[Saved entries]
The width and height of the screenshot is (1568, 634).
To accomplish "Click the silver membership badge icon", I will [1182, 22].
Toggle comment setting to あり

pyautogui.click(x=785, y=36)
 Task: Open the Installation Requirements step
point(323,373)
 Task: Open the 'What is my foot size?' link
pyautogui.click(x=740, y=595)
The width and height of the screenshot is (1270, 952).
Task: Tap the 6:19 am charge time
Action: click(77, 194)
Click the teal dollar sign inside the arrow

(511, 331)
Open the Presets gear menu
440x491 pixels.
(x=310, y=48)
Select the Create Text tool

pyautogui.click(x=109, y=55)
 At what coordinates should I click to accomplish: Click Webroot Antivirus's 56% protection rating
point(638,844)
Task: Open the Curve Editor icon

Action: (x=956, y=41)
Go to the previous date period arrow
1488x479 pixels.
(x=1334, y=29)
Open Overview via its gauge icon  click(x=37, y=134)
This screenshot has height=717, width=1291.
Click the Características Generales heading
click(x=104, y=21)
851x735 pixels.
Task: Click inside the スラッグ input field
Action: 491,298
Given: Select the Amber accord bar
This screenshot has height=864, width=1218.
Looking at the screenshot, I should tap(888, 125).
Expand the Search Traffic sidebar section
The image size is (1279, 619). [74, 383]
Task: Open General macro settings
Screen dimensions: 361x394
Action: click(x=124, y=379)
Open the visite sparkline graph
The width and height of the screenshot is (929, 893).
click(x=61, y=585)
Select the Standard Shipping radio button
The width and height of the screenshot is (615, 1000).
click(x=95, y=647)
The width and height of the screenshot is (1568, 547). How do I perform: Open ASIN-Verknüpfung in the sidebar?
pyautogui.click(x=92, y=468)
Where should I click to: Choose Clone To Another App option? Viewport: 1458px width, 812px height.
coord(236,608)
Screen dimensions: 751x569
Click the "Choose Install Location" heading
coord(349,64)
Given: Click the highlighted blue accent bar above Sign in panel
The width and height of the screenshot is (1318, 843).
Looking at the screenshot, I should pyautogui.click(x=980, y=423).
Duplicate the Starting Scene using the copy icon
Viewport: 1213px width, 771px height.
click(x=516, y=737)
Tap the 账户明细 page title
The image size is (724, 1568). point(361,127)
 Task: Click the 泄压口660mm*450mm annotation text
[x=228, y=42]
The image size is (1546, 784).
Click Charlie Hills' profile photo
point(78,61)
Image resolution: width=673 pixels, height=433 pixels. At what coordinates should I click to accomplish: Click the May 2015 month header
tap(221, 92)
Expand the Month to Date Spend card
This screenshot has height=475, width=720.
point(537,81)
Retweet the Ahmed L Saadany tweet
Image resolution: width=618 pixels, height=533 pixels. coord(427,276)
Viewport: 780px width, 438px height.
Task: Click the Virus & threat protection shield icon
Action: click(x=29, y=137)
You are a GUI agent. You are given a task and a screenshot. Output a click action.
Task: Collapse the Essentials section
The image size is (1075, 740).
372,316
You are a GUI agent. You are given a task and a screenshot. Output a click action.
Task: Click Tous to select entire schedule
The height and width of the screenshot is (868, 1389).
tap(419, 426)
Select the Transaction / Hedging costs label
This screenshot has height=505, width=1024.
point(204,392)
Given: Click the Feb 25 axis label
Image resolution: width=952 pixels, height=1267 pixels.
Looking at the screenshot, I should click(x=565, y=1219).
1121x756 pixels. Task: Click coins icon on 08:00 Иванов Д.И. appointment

What to produce:
The reply is to be an exact repeat of the records above.

Expected answer:
The width and height of the screenshot is (1568, 634).
To accomplish "Click the silver membership badge icon", I will [1182, 22].
Toggle comment setting to あり

pyautogui.click(x=785, y=36)
 Task: Open the Installation Requirements step
point(323,373)
 Task: Open the 'What is my foot size?' link
pyautogui.click(x=740, y=595)
The width and height of the screenshot is (1270, 952).
Task: Tap the 6:19 am charge time
Action: click(77, 194)
Click the teal dollar sign inside the arrow

(511, 331)
Open the Presets gear menu
440x491 pixels.
(x=310, y=48)
Select the Create Text tool

pyautogui.click(x=109, y=55)
 At what coordinates should I click to accomplish: Click Webroot Antivirus's 56% protection rating
point(638,844)
Task: Open the Curve Editor icon

Action: (x=956, y=41)
Go to the previous date period arrow
1488x479 pixels.
(x=1334, y=29)
Open Overview via its gauge icon  click(x=37, y=134)
This screenshot has height=717, width=1291.
Click the Características Generales heading
click(x=104, y=21)
851x735 pixels.
Task: Click inside the スラッグ input field
Action: 491,298
Given: Select the Amber accord bar
This screenshot has height=864, width=1218.
Looking at the screenshot, I should tap(888, 125).
Expand the Search Traffic sidebar section
The image size is (1279, 619). [74, 383]
Task: Open General macro settings
Screen dimensions: 361x394
Action: click(x=124, y=379)
Open the visite sparkline graph
The width and height of the screenshot is (929, 893).
click(x=61, y=585)
Select the Standard Shipping radio button
The width and height of the screenshot is (615, 1000).
click(x=95, y=647)
The width and height of the screenshot is (1568, 547). How do I perform: Open ASIN-Verknüpfung in the sidebar?
pyautogui.click(x=92, y=468)
Where should I click to: Choose Clone To Another App option? Viewport: 1458px width, 812px height.
coord(236,608)
Screen dimensions: 751x569
Click the "Choose Install Location" heading
coord(349,64)
Given: Click the highlighted blue accent bar above Sign in panel
The width and height of the screenshot is (1318, 843).
Looking at the screenshot, I should pyautogui.click(x=980, y=423).
Duplicate the Starting Scene using the copy icon
Viewport: 1213px width, 771px height.
click(x=516, y=737)
Tap the 账户明细 page title
The image size is (724, 1568). point(361,127)
 Task: Click the 泄压口660mm*450mm annotation text
[x=228, y=42]
The image size is (1546, 784).
Click Charlie Hills' profile photo
point(78,61)
Image resolution: width=673 pixels, height=433 pixels. At what coordinates should I click to accomplish: Click the May 2015 month header
tap(221, 92)
Expand the Month to Date Spend card
This screenshot has height=475, width=720.
point(537,81)
Retweet the Ahmed L Saadany tweet
Image resolution: width=618 pixels, height=533 pixels. coord(427,276)
Viewport: 780px width, 438px height.
Task: Click the Virus & threat protection shield icon
Action: click(x=29, y=137)
You are a GUI agent. You are given a task and a screenshot. Output a click action.
Task: Collapse the Essentials section
The image size is (1075, 740).
372,316
You are a GUI agent. You are given a task and a screenshot. Output a click action.
Task: Click Tous to select entire schedule
The height and width of the screenshot is (868, 1389).
tap(419, 426)
Select the Transaction / Hedging costs label
This screenshot has height=505, width=1024.
point(204,392)
Given: Click the Feb 25 axis label
Image resolution: width=952 pixels, height=1267 pixels.
Looking at the screenshot, I should click(x=565, y=1219).
1121x756 pixels. Task: Click coins icon on 08:00 Иванов Д.И. appointment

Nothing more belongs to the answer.